靳飛景根本沒有理會這狗仗人勢的婢女,而是依然衝著馬車笑道:“赤月聖女,我家主子真是一片好心,這食材都是新鮮的,您真不嚐嚐嗎?”
獨孤赤月並不是天生的清心寡慾,她小時候不懂事也貪玩,也想要吃各種好吃的食物。
可在她幾次不聽話,身邊婢女一個一個被大長老以伺候不好聖女之名處死後,獨孤赤月就再也不敢貪玩貪吃了。
這麼多年過去,她早已心靜如水,活成了一個無慾無求的傀儡。
可今日這一縷香氣,卻勾起了她的童年記憶。
她還記得第一個照顧她的婢女叫紫薰,是個笑起來有甜甜梨渦的姐姐,一個從不曾把她當聖女,只當她是一個孩子的姐姐……
“好狗不擋路,你家主子都沒有發話,你倒是會狗拿耗子多管閒事了?”靳飛景這嘴一向夠毒,罵人更是一套一套的。
“你滾!”這幾名婢女也是聖女殿長大的,沒有接觸過這樣的潑皮無賴,連罵人都不會,只能氣的趕人。

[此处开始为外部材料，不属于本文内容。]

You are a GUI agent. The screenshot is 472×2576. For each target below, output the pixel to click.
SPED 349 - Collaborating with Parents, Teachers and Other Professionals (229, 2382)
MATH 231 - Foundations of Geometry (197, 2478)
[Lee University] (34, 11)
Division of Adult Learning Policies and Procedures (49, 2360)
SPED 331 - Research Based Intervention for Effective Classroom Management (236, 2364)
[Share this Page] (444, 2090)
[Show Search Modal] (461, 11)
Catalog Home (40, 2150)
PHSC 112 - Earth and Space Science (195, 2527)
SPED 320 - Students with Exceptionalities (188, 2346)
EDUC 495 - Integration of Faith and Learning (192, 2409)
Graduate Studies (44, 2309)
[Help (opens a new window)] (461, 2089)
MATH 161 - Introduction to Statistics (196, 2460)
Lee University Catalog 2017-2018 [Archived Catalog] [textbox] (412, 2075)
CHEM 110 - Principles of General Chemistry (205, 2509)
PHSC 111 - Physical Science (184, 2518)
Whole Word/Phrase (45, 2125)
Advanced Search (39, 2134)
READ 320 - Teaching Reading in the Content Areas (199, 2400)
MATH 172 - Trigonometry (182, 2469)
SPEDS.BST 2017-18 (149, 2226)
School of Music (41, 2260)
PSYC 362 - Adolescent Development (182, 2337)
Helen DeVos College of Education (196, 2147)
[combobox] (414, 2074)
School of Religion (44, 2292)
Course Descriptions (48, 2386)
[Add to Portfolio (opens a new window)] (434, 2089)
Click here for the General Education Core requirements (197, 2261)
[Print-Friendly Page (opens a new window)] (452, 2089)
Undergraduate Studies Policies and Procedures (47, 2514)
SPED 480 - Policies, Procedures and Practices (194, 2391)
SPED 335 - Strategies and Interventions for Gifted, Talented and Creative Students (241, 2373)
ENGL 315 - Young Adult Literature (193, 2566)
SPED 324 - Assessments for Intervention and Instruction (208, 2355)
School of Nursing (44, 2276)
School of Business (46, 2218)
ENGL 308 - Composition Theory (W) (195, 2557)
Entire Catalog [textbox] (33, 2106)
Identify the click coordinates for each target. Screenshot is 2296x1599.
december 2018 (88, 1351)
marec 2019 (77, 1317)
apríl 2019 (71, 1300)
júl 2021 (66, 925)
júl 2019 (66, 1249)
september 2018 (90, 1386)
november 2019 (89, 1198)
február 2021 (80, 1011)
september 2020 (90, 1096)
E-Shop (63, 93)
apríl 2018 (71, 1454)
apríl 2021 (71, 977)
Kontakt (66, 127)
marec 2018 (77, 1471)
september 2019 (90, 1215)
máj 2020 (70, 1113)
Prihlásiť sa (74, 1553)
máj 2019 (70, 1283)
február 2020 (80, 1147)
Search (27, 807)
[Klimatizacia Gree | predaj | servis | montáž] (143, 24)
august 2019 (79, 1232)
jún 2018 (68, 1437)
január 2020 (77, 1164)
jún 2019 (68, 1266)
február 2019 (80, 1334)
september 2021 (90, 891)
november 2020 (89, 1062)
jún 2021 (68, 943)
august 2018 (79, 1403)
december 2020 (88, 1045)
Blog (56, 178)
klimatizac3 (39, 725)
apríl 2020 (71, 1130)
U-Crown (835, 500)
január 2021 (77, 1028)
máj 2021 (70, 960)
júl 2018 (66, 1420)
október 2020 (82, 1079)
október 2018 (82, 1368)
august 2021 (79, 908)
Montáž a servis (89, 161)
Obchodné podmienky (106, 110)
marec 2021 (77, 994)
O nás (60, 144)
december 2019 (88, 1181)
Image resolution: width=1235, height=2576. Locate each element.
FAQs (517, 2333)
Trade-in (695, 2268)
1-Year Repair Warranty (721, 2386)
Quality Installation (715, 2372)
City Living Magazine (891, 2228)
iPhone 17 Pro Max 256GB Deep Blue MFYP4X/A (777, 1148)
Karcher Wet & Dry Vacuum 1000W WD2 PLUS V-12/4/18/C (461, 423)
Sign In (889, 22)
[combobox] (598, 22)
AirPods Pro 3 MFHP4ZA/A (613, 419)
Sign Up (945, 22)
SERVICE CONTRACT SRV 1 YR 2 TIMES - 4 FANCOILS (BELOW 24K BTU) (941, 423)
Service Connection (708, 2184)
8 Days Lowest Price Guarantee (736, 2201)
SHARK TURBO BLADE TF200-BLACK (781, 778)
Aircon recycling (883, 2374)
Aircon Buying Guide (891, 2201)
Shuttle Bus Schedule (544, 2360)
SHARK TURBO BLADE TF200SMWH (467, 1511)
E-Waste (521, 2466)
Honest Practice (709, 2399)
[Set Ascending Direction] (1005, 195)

靳飛景就不走,反而在外故意道:“好香的烤串,涼了可就不好吃了,赤月聖女您真不嚐嚐嗎?不嘗會後悔的哦!”
獨孤赤月坐在馬車裡,偏頭看著窗戶,聞著香氣她也饞,可她不敢再任性妄為,只能婉拒道:“多謝星璇聖女的好意,吾身子不適,不便食用……油膩之物。”
靳飛景好歹也跟著裴星璇不久了,耳濡目染之下,對於望聞問切也略懂一點。
這位聖女的聲音雖然冷,但也清亮,中氣也不弱,怎麼聽都不像是有病之人。
故而,靳飛景嬉皮笑臉道:“這不巧了!我家聖女通宵岐黃之術,你們又都是聖女,身份平等,讓我家聖女給您瞧瞧病,您一路上不也少遭點罪嗎?”
獨孤赤月本就不善與人交際,更是沒遇見過這樣熱心的人,一時間,她倒是無言婉拒了。
“我們帶著太醫呢!就不勞煩星璇聖女了,你請吧!”兩名婢女都快要出手揍人了。
這人真煩,人家婉拒再三,他還厚臉皮在這兒磨嘰什麼?
靳飛景見他是無緣得見這位聖女的真容了,只能嘆氣道:“多好的烤串,赤月聖女您怎地偏這時候病了,真是沒口福咯!”
獨孤赤月的手扶在窗戶上,很想開啟,可最終……她還是收回手,繼續閉目打坐。
……
靳飛景回到他們的馬車旁,擼著串說道:“這淵國聖女太奇怪了,沒有病裝病,死活就是不露面,她整日在馬車裡待著……唔!不覺得憋悶嗎?”
裴星璇也覺得這位聖女有些奇怪,最奇怪的是她聞到一縷淡淡香氣,很不尋常,她才會讓靳飛景去一探虛實。
可誰知道靳飛景這麼沒有魅力,連人家的面都沒有見到。
靳飛景看見他家主子鄙夷他了,他往旁邊石頭上一座,不服氣道:“這位赤月聖女根本油鹽不進,死活不出來,主子您若是有本事讓她出來,我就……我就倒立給你背《湯頭歌訣》!”
裴星璇眉毛一挑,擼了一口麵筋,眸光幽幽的看向了不遠處的馬車。
靳飛景見她又是這種陰謀詭計的眼神,他想說跟著什麼人學習什麼人,主子變得也有點狗了!